PASSAGE TO READ:
--

Enumerated NonEmpty

[Alex-Ozun]

Problem Statement

NonEmpty provides a compile-time guarantee that a collection contains a value. This invariant is preserved even after collection is transformed with map/flatMap/shuffled functions, which is expected. One would expect that enumerating a NonEmpty collection would also preserve this invariant, but it's not the case:

let xs = NonEmptyArray(1, 2, 3)
let a = xs.map(String.init) // ✅ still NonEmpty<[String]>
let b = xs.enumerated.map { "\($0.offset) \($0.element)" } // ⚠️ back to vanilla Array<String>

In order to get an enumerated NonEmpty result one has to either introduce an outer index, which feels gross and error prone:

var offset = 0
let b = xs.map {
  defer { offset += 1 }
  return "\(offset) \($0)"
}

or temporarily leave the NonEmpty context and force their way back:

let temp = xs.enumerated.map {  "\($0.offset) \($0.element)" }
let b = NonEmpty(rawValue: temp)!

Motivation

Semantically, there seems to be no apparent reason for the nonemptiness invariant to be lost during the enumeration. Enumeration is just a case of map transformation that embellishes original collection with indexes, and map already preserves nonemptiness. Hence, enumeration should too.

--

GIVEN INFORMATION:
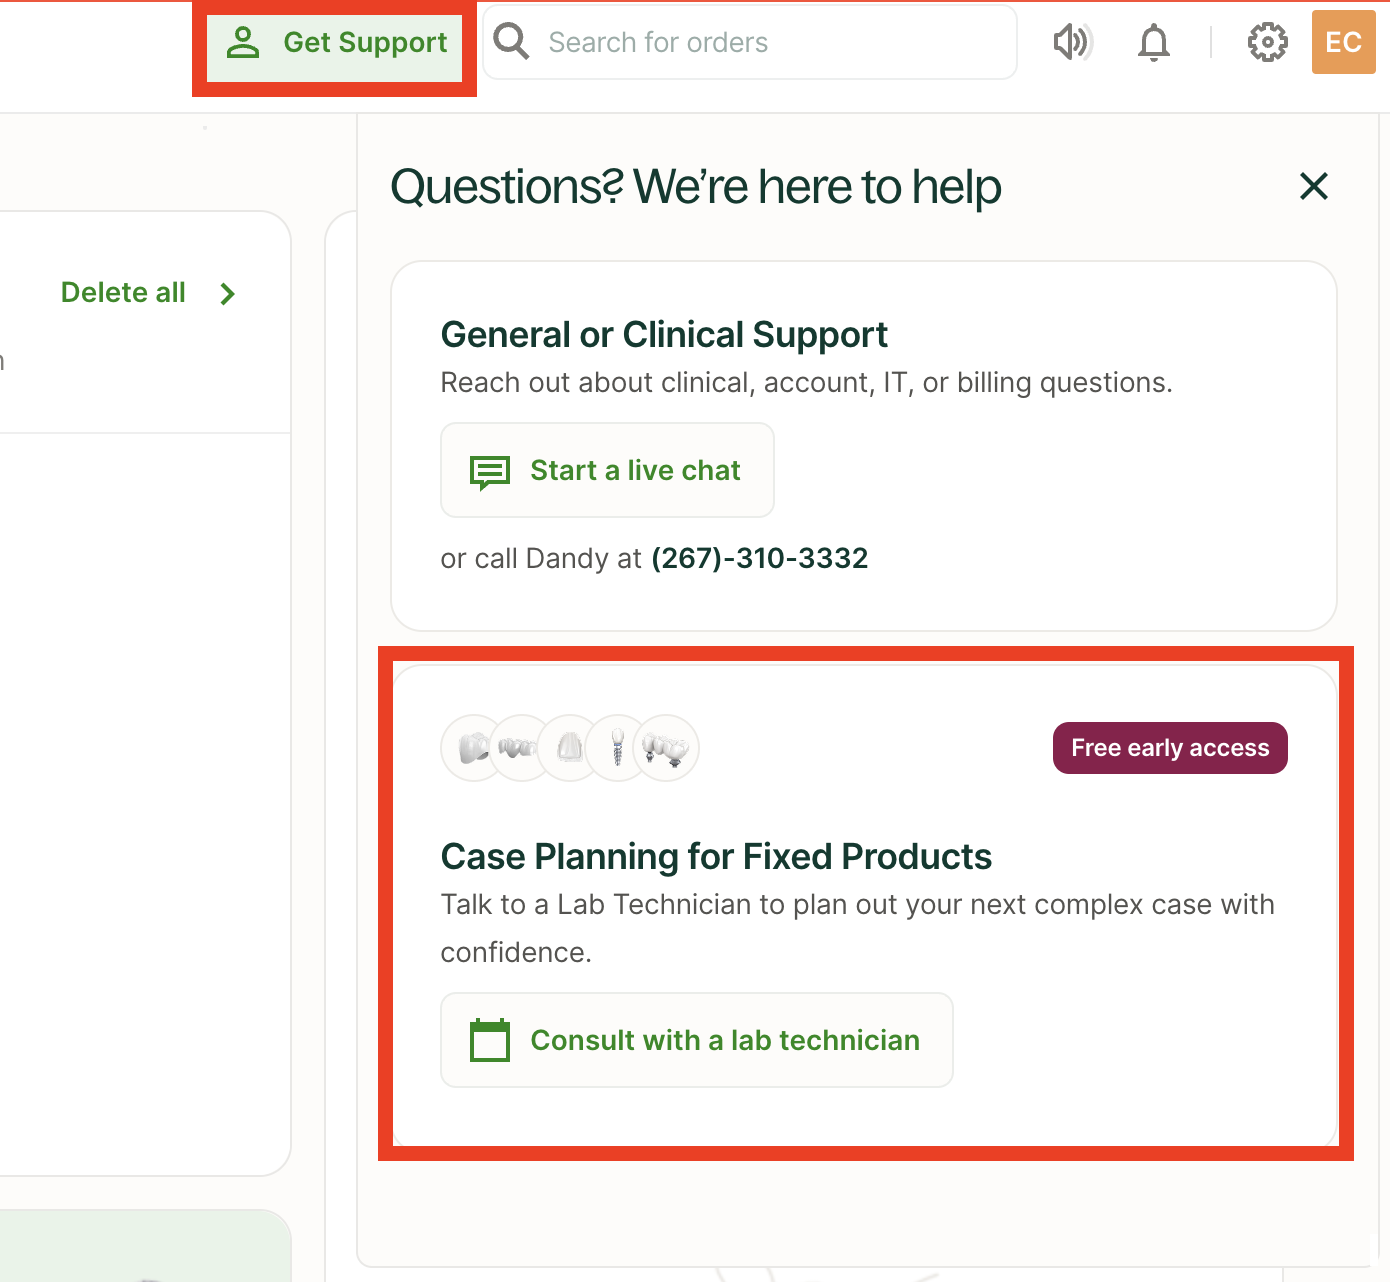Viewport: 1390px width, 1282px height.
Task: Open notifications with the bell icon
Action: click(x=1154, y=42)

--

REQUIREMENTS:
#1 Reproduce the part of the Enumerated NonEmpty proposal between "Problem Statement" and "NonEmptyArray(1, 2, 3)", inclusive.
#2 In the code of the Enumerated NonEmpty proposal, which names are declared with let or var? Give each name once.
#3 Answer from the Enumerated NonEmpty proposal:
(a) How does the author describe introducing an outer index?
(b) What does enumeration embellish the original collection with?
(c) What type does b end up as in the first code snippet?

EXPECTED ANSWERS:
#1
Problem Statement

NonEmpty provides a compile-time guarantee that a collection contains a value. This invariant is preserved even after collection is transformed with map/flatMap/shuffled functions, which is expected. One would expect that enumerating a NonEmpty collection would also preserve this invariant, but it's not the case:

let xs = NonEmptyArray(1, 2, 3)

#2 xs, a, b, offset, temp

#3
(a) Gross and error prone.
(b) Indexes.
(c) A vanilla Array<String>.